A professor in the Department of Veterinary Tropical Diseases, her years of specialisation in virology, especially in arboviruses, have earned her a C2 rating from the NRF.
Since doing her master’s degree, Prof Venter has been working on the Rift Valley fever virus. This mosquito-borne virus infects both humans and animals. The 2008 to 2011 outbreaks of Rift Valley fever in South Africa resulted in a high number of deaths, including that of a young veterinarian. Prof Venter’s research focuses mainly on the epidemiology (incidence, distribution and possible control) of the disease.
Prof Venter has also studied diseases that can have significant implications for farmers and communities, particularly bluetongue and lumpy skin disease, which occur predominantly in livestock.
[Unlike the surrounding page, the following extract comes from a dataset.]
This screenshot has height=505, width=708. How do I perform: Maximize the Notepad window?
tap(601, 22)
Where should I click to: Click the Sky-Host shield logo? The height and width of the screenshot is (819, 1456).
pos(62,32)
The bluetongue virus is carried by small biting midges of the genus Culicoides and affect mainly sheep, but also other ruminants. Symptoms include high fever, salivation and swelling of the face and tongue and, in some cases, the tongue turns blue. Adding value to communities supported by the Faculty, Prof Venter is conducting research on bluetongue in the Mnisi area near Bushbuckridge Municipality in Mpumalanga. The research investigates the interfaces among communities, livestock and wildlife, as well as aspects not commonly studied in South Africa, for example the occurrence of bluetongue in cattle. Having worked on the virus for such a long time Prof Venter has come to be regarded as an expert and her research has evolved to the molecular level investigating the very intricate system of reverse genetics in the virus.
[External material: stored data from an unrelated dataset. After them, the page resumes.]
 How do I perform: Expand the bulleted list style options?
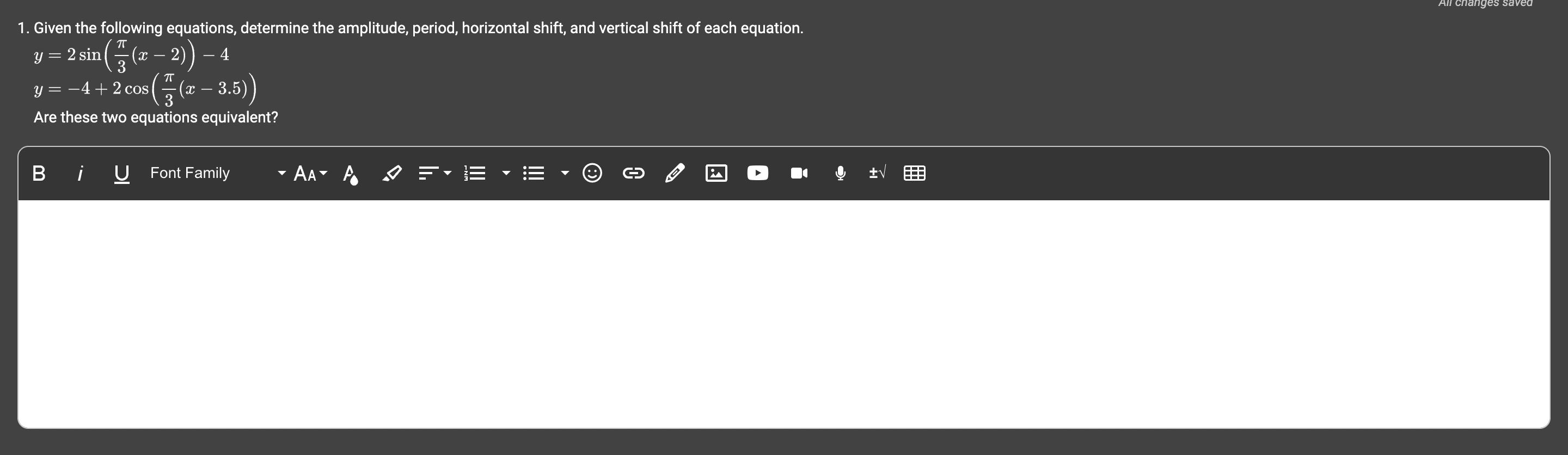point(565,174)
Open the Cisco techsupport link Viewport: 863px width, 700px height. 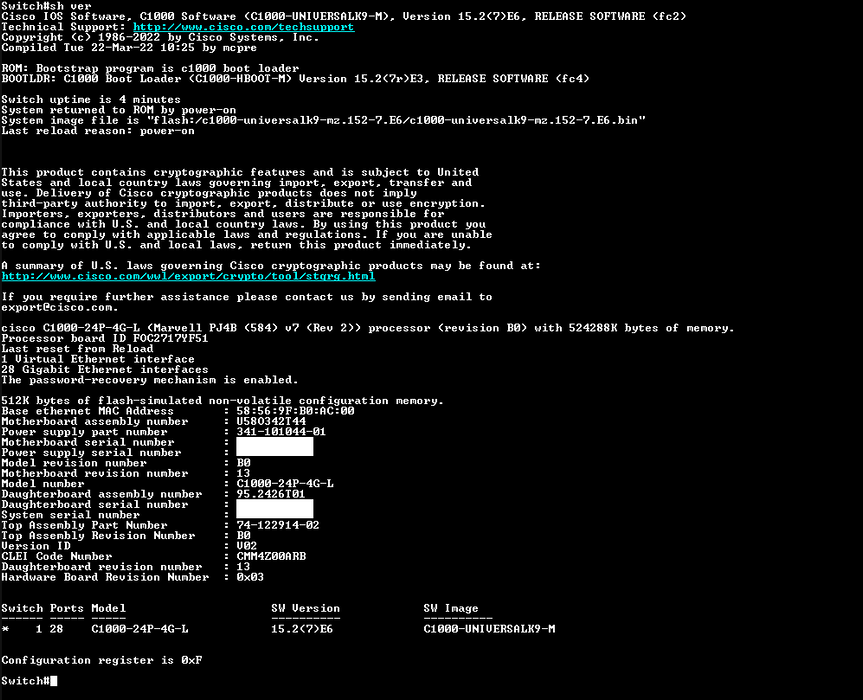pyautogui.click(x=244, y=27)
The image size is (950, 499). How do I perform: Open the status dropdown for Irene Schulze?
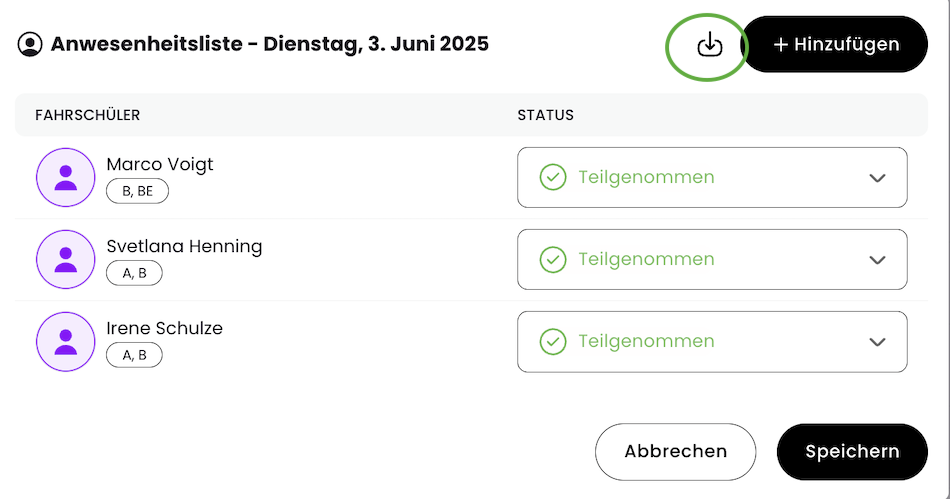(712, 342)
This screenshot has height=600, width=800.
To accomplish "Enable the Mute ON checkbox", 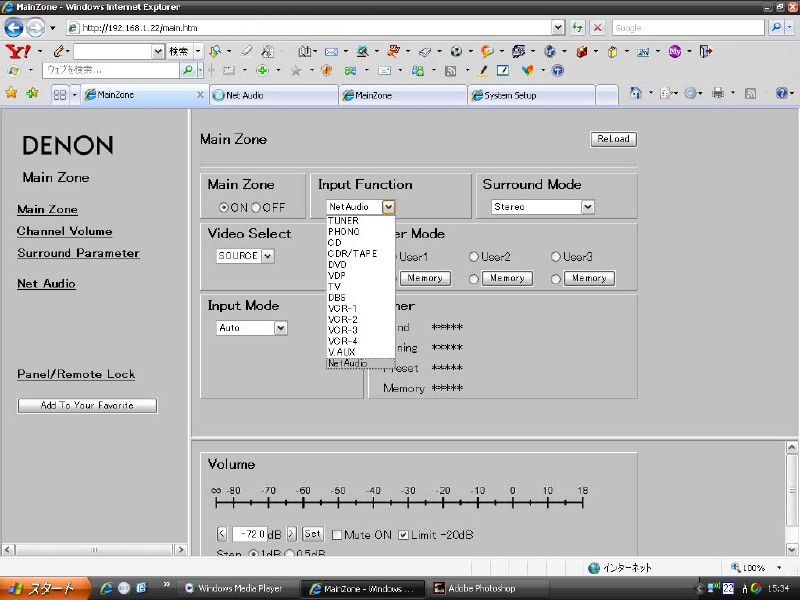I will 337,535.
She explains that the bluetongue virus is closely linked to the virus that causes African horse sickness, a highly infectious and deadly disease that affects mainly horses. Prof Venter and Prof Alan Guthrie, Head of the Equine Research Centre in the Faculty, have been collaborating in research on the viruses and the biting midges that carry them in order to better understand their occurrence and prevalence in South Africa.
Prof Venter has also done hugely successful research on lumpy skin disease. Since embarking on this research about six years ago, she has come to understand how the disease is transmitted between animals – a topic that had previously given rise to much speculation. Prof Venter and her colleagues discovered that ticks are the vectors and they were the first to publish on this form of transmission.
Lumpy skin disease affects mainly cattle, but antibodies to the virus have been found in wildlife such as giraffe, buffalo and impala. While it occurs mainly in Africa, the disease has now also been reported from the Middle East and there is a real threat that it may spread to Europe. It is speculated that the illegal movement of animals and people, often for political reasons, is responsible for spreading the disease. Although the mortality rate is low, outbreaks of lumpy skin disease occur annually across a wide range of areas, despite the availability of effective vaccines. Prof Venter explains that the main reason for outbreaks could be that farmers generally do not vaccinate their animals. Clinical signs include necrotic skin lesions, oedema of the limbs, and swollen lymph nodes. The skin lesions are economically devastating to farmers wanting to sell hides. Lumpy skin disease can also cause temporary sterility in bulls.
Prof Venter has certainly had a very active research career to date and has made a significant contribution to knowledge of veterinary tropical diseases. She is very excited about doing further research on arboviruses. All her research is done in the SANAS accredited laboratories of the Department of Veterinary Tropical Diseases.